Em meio ao cansaço do puerpério, as demandas da marca são feitas nos momentos em que o Kylwanje dorme. Inclusive, dormia em seus braços no momento da entrevista. “Enquanto ele dorme, eu tiro um tempo para dormir, porém, meia hora, no máximo uma hora. Quando eu acordo, vou cuidar das coisas dele, da casa, aí eu dou de mamar, ele dorme de novo e nesse período da tarde que ele dorme é quando eu vou produzir”, conta.
Casa de Xicas
Não seria possível, porém, fazer as peças se não fosse a rede de apoio da qual ela se orgulha: uma amiga e o irmão, Marcos, que acompanham a entrevista para dar apoio com o bebê. A conversa ocorre na loja colaborativa Casa de Xicas, espaço erguido a partir de um edital do qual Helena participou com sua sócia, Neide Rodrigues.
A proposta da casa é acolher empreendedores pretos, LGBTQIA+, mães empreendedoras e outros que estão nessa jornada, mas precisam de um apoio para mostrar seu trabalho e de um norte para seguir trabalhando no próprio sonho.
Mesmo sabendo que não é possível caminhar sozinha, Helena lamenta a dependência provocada pela maternidade, ao passo que agradece por ter essa rede. Ela reconhece que a solidão é a realidade de muitas mães brasileiras.
“Eu tenho sofrido muito, às vezes eu choro. O choro é por ter que estar dependendo de alguém, sempre muito desenrolada, fazendo minhas coisas sem depender de ninguém. E agora eu tenho que estar sempre dependendo de alguém, eu tenho que seguir os horários do Kylwanje”, se emociona Helena.
O choro parece estar engasgado de tantos sofrimentos ao longo da vida, mas sobretudo em relação às frustrações inerentes à maternidade, desde a gestação até onde a vista se perde.
Helena teve diabetes gestacional, o que dificultou a reta final da gravidez, e precisou abdicar do sonhado parto normal por algumas razões médicas. Além disso, conta que chegou a se sentir “menos mãe” por não estar conseguindo suprir apenas com o leite do peito as necessidades do seu filho, recorrendo à fórmula infantil.
A emoção também é porque Helena sabe que os riscos que antes corria sem tanto receio, agora repensa duas vezes antes de encarar.
“Já aconteceu de eu ir com o dinheiro da ida e se eu não vendesse, como eu ia voltar? Eu fui pra trabalhar na recepção do evento e vender minhas peças. Se eu tivesse ido só com as bijuterias, teria que ter ficado só em Salvador para depois voltar para casa, porque eu vendi só R$ 15”.

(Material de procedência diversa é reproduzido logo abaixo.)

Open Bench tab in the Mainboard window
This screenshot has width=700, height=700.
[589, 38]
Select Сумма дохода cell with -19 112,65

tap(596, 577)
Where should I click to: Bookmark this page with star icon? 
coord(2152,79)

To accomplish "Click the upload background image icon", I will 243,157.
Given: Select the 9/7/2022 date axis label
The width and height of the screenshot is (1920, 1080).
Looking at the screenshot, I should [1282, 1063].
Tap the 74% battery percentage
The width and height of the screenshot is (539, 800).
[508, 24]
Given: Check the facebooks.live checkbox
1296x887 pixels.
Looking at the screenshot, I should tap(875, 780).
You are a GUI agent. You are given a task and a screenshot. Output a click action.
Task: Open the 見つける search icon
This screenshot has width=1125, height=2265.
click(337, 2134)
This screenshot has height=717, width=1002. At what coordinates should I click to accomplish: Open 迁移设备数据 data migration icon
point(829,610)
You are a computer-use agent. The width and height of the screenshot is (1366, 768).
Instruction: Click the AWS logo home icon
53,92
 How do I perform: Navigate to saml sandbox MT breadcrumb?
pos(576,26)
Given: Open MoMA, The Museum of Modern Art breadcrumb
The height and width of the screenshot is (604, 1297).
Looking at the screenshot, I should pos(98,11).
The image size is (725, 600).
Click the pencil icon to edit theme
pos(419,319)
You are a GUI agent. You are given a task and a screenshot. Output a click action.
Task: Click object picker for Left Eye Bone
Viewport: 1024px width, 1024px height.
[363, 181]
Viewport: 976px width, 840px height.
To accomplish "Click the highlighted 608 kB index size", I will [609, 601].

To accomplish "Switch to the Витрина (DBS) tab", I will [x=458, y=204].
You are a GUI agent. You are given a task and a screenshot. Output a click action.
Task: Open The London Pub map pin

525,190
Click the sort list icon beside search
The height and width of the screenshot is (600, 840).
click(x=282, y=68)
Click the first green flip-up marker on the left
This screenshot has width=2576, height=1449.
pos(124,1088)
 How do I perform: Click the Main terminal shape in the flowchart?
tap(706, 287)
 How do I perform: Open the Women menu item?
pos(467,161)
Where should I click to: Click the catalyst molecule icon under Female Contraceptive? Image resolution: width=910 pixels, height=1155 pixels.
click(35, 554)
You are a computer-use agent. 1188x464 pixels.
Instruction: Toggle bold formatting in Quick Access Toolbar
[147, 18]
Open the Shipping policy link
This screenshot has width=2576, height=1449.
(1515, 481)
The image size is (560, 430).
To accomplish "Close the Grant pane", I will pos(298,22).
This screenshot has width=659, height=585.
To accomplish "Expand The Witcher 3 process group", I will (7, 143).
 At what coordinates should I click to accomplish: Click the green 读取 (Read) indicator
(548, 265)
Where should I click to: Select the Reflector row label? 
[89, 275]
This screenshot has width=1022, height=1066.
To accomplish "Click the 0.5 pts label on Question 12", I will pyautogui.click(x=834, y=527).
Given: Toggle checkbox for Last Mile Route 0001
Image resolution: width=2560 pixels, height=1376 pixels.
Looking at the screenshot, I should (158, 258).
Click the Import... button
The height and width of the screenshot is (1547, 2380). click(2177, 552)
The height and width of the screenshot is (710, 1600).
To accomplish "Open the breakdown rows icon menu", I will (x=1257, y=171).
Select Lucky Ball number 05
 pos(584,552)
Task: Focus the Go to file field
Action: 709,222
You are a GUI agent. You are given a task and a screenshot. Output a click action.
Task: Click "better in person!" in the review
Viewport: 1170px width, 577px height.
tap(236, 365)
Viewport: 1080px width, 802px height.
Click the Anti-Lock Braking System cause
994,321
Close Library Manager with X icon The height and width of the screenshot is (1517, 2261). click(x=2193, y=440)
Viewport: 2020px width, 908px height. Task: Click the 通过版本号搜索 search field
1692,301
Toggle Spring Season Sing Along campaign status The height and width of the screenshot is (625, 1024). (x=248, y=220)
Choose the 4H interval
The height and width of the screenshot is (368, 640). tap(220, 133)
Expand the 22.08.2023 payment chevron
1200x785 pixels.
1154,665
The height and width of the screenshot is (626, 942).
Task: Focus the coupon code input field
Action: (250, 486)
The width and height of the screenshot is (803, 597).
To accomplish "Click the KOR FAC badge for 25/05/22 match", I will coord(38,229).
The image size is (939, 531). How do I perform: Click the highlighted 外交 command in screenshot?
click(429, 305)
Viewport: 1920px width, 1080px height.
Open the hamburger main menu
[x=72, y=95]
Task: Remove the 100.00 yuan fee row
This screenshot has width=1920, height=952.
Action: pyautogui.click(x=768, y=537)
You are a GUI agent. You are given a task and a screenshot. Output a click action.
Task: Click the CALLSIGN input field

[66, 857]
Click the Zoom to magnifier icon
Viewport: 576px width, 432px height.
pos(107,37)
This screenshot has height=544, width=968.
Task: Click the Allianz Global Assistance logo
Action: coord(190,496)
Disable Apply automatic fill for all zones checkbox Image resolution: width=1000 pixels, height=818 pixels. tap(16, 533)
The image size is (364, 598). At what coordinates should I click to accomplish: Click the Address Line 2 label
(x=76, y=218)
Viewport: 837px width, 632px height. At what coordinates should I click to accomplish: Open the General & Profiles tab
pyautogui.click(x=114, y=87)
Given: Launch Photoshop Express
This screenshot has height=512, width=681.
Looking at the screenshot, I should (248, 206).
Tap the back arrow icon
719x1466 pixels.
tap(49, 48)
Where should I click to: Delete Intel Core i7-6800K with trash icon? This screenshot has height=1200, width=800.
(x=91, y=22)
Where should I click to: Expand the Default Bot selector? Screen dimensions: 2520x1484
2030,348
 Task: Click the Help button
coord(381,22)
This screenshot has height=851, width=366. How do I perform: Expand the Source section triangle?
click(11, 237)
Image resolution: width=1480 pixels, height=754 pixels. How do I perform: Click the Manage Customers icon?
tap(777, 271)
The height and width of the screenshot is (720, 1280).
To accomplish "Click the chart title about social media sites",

Pergunto se hoje, como mãe, Helena se vê fazendo algo parecido. “Hoje é muito mais difícil. Se eu não estiver segura, não quero arriscar. Se eu tiver só o da ida, eu não vou”.
Nem tudo são flores. Mas também não são só dores. Por isso, Helena lembra que hoje é Kylwanje quem mantém ainda mais vivo o sonho de um dia viver apenas do empreendedorismo. “Eu me sinto cansada o tempo inteiro, mas quando eu lembro que vou precisar disso, o cansaço fica ali de lado e aí eu digo que quando der eu durmo”.